Trecho fornecido =
· · · · · · ·

Como exemplo, Heck recorda o envolvimento da França, um dos países do Conselho de Segurança, com Brasil, uma vez que "a formação da doutrina militar brasileira foi francesa, posteriormente substituída pela influência norte-americana".
Heck complementa que uma maior participação brasileira no conselho seria adequada e traria um certo equilíbrio já que "o Brasil não tem a proposta de confronto, de expansão de poder, temos é a de projeção do poder, mas não de expansão".
"Eu acho que as Nações Unidas deveriam repensar um pouco esse modelo de gestão das operações de paz, mas dentro das nossas disponibilidades, acho que vamos prosseguir nesse tipo de trabalho, pois não vejo razão para que nos afastemos disso."
Aprendizado das Forças Armadas nas operações
Heck aponta para participação brasileira no Haiti como um grande aprendizado para as Forças Armadas, a partir do momento que o país haitiano dispõe de áreas parecidas com as favelas brasileiras, e que essa característica deu um treinamento novo para as tropas, que o utilizou em operações de intervenção militar no Complexo da Maré ou no Morro do Alemão, ambas no Rio de Janeiro.
"As tropas que constituíram essas intervenções haviam participado da missão no Haiti, então isso foi favorável, porque de certa forma elas sabiam como lidar com aquele espaço [das favelas]. As Forças Armadas não gostam de participar dessas missões, elas são levadas a isso. Elas gostam sim de participar de ações subsidiárias, que se baseiam em levar apoio às populações", explicou o professor.
O especialista destaca, dentro dessas ações subsidiárias, a atuação logística das Forças Armadas durante a pandemia, "levando insumos e tudo aquilo que era necessário para tentar combatê-la".

· · · · · · ·

Seção de dados =
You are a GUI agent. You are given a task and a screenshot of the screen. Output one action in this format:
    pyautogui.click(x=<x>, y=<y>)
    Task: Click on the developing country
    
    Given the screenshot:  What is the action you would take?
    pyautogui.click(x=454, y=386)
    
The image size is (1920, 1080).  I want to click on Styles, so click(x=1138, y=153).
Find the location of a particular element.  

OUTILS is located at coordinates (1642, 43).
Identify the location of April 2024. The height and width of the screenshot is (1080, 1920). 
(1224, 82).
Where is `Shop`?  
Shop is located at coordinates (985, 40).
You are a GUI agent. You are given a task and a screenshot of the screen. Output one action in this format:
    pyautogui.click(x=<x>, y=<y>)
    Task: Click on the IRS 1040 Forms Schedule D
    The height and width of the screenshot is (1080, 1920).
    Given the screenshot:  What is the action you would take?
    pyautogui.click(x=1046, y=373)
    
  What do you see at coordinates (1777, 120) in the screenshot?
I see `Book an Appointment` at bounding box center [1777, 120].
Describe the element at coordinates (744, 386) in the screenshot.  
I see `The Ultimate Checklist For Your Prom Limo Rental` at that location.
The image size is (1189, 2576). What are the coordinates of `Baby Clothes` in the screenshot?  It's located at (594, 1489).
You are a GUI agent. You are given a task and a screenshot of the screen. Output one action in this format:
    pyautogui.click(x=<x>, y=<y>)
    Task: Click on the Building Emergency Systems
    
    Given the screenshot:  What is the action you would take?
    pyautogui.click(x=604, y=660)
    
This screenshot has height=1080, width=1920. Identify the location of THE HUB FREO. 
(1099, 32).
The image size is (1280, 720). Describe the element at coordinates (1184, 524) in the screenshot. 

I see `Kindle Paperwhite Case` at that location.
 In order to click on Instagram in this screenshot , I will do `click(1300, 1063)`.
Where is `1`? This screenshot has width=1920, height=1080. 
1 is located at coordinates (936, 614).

· · · · · · ·

Instruções a seguir = No trecho sobre as Forças Armadas brasileiras, em quais intervenções militares no Rio de Janeiro as tropas usaram o treinamento adquirido no Haiti? A listagem é um material independente do trecho.

Resposta esperada = No Complexo da Maré e no Morro do Alemão.